The camp followers were already streaming out of the city, women and children and youths, pedlars and gamblers and whores, all the flotsam and jetsam that drifted in the wake of an army on the march. There were probably as many of them as there were soldiers, and they were going to suffer more on the march. For most of them it was preferable to remaining in a city where they were hated though.
Rik felt a sense of terrible foreboding. Every step towards their eventual destination was a step further away from Talorea. Every league marched was a league that lengthened their supply line and made them more vulnerable. The East was vast, and its empty plains and ancient wastelands could swallow an army far larger than Azaar’s. This was a march from which no one might come back.
The voices in his head, quiet since Asea’s potion stupefied them, whispered words of fear, told him to run away, to seek a place of safety, to put distance between himself and this doomed expedition. Instead he drew the collar of his coat tight around his neck and headed for the postern gate through which he would join up with Asea and the army.
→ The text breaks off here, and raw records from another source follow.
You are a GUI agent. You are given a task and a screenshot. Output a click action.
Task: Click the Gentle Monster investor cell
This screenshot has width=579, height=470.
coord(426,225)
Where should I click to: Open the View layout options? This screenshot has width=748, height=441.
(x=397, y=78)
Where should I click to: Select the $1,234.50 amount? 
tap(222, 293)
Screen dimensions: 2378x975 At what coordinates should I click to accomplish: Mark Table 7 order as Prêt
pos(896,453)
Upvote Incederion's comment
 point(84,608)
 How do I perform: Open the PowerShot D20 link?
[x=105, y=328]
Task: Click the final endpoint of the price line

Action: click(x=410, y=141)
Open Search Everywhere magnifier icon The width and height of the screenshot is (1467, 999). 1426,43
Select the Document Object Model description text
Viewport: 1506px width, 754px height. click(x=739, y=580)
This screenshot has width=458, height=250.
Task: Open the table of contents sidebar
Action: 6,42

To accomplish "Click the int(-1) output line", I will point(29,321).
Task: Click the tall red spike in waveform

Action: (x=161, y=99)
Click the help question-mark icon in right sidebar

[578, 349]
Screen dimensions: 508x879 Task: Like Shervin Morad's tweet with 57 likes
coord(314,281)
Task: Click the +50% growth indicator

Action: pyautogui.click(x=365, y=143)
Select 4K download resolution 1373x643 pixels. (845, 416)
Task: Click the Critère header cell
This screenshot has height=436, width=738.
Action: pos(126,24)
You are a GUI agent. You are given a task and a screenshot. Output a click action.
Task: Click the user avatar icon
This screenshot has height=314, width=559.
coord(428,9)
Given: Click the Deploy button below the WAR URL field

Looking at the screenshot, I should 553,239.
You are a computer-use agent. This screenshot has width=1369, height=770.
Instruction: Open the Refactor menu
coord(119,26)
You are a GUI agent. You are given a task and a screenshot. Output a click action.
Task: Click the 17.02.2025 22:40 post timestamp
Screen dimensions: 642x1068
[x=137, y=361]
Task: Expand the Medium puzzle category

Sardec rode along at the head of the Foragers. His destrier was gentle as such things went, easy to control even for a cripple with one hand. He kept his gaze straight ahead and his expression stern, all too aware that he was under review by his General and the citizens of Halim. The impression they made counted in many different ways.
He fought down the urge to whistle along with the fifes and flex his fingers to the beat of the drum. He watched the backs of the infantrymen in the long columns winding ahead, making sure the regulation fifty paces was between them. If a sudden order to stop came, there would be no accidental mingling of formations.